To limit access for a service account key:

• Grant least privilege
• Use custom roles
• Use short-lived credentials
• The process goes like this:

1. The service account uses its private key to authenticate itself to Google Cloud.
2. Google Cloud’s IAM service examines the IAM policies associated with the resources being accessed.
3. Based on the IAM policies, IAM grants or denies access to the requested resource.

ANKI

Question: What is a GCP service account key?
Answer: A GCP service account key is similar to AWS access key ID and secret access key and is used for programmatic authentication to Google Cloud platforms.

Question: What format does a GCP service account key come in?
Answer: A GCP service account key comes in JSON format and contains both the ID and the key within a single structure.

Question: How does authorization work with GCP service account keys? Answer: GCP service account keys themselves don’t directly determine authorization. They are used for authentication, proving the identity of the service account. Authorization is handled through Google Cloud’s Identity and Access Management (IAM).

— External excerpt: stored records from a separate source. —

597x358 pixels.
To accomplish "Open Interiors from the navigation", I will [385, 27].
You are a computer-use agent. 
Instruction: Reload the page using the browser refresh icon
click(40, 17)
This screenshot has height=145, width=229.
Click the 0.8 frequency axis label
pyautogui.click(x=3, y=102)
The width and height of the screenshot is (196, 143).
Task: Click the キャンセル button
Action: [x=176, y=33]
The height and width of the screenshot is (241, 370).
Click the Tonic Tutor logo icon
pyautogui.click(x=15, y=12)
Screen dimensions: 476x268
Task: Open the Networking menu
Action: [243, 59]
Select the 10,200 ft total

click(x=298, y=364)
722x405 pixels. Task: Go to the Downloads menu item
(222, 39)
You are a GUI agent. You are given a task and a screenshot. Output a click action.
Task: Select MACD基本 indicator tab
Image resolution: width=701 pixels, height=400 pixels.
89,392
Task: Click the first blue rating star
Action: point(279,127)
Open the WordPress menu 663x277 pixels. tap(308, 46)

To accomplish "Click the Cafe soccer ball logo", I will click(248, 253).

Question: How can you limit access for a GCP service account key? Answer: You can limit access for a GCP service account key by granting least privilege, using custom roles, and using short-lived credentials.

Question: How does the IAM service work with GCP service account keys? Answer: The service account uses its private key to authenticate itself to Google Cloud. Then, Google Cloud’s IAM service examines the IAM policies associated with the resources being accessed. Finally, IAM grants or denies access to the requested resource based on the IAM policies.